Iran’s Gas Future

South Pars field

Tehran has announced that gas production at South Pars, the country’s and world’s largest gas field, has doubled in the last four years, and  the launch of five new gas platforms has put Iran in reach of surpassing neighboring Qatar’s gas production capacity level.

Iranian President Hassan Rohani, who is up for re-election next month, delivered the good news in April.

According to a statement by the National Iranian Gas Company (NIGC), with the start-up of the five gas platforms has put Iran’s gas production capacity level on par with neighboring Qatar.

The inauguration of South Pars phases 17 through 21 completes the country’s biggest investment, amounting to around $20 billion over the past ten years.

South Pars, which is the world’s largest gas field, has some 230 billion barrel of oil equivalent recoverable hydrocarbons. Two-thirds of the field is located in Qatar, and the other third in Iran. At present, Qatar produces more than 590 million cubic meters of natural gas per day from the field and has plans to boost production by 2022. Iran is trying to catch up in production. Iranian authorities have said that by 2018, gas production from the South Pars field (3,700 sq. km) will exceed that of Qatar’s in the North Field (6,000 sq. km), which is the geological continuation of South Pars.

In total, Iran’s gas production has reached 540 million cubic meters, up from just 240 million when Rohani was elected in 2013, according to Iran’s Ministry of Energy.

Production was curbed by sanctions against Iran, which made it impossible for foreign companies to invest in infrastructure to bring the product to market. As a result, most of Iranian gas produced is used for domestic consumption.

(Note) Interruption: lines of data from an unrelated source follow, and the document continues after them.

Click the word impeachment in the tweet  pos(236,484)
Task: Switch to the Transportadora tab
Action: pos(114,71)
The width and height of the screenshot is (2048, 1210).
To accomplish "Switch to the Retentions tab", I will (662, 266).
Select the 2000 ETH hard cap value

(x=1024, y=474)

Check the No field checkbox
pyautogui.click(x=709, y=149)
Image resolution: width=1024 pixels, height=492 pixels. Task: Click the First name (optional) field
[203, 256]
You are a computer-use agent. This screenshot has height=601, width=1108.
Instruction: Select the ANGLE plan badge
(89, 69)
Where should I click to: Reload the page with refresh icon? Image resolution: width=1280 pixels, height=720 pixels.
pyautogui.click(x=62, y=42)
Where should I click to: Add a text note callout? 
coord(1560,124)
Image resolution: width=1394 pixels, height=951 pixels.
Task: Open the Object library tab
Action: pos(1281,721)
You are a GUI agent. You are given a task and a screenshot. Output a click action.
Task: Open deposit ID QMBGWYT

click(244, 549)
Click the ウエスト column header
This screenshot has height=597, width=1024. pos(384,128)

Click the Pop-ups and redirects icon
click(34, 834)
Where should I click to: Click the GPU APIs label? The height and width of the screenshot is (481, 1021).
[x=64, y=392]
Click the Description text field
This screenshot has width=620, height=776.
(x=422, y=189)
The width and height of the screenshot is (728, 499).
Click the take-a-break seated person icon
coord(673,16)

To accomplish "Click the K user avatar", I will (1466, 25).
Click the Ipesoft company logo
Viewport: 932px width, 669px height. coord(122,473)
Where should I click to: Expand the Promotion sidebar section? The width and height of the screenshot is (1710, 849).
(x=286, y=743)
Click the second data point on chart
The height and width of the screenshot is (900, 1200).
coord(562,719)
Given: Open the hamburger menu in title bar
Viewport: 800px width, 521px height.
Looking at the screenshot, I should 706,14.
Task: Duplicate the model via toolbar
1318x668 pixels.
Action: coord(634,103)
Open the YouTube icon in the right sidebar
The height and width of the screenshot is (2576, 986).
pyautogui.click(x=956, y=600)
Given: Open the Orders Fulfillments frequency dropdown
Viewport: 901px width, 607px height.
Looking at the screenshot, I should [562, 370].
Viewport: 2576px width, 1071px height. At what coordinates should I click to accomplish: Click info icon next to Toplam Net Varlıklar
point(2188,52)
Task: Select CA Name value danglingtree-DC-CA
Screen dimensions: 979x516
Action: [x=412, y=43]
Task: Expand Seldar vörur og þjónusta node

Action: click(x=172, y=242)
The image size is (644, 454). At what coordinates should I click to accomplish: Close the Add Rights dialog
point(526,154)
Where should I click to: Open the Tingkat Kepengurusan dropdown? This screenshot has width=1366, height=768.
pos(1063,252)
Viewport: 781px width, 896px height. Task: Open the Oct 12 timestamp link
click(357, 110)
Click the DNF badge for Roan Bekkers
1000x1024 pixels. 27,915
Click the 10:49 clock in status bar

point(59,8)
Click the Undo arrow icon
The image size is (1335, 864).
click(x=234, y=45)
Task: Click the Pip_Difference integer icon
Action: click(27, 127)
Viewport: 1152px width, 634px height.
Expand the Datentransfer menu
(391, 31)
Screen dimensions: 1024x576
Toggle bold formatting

Most of the gas produced is used for domestic consumption, and exports are focused on delivering natural gas via already-existing pipelines to Oman, Pakistan, Iraq, and Kuwait. Tehran relies on oil, not natural gas, for main export revenues.

Iran has not yet been able to replicate Qatar’s successful LNG model, due to a lack of investment as a result of sanctions, and now, an over-supplied market. Qatar is currently the world’s LNG exporter, and ships natural gas to both Europe and Asia, where the product fetches higher market prices.

Iran has signed memorandums of understanding agreements with Gazprom Neft, Lukoil, Tatneft, and Zarubezhneft to jointly develop and operate oil fields.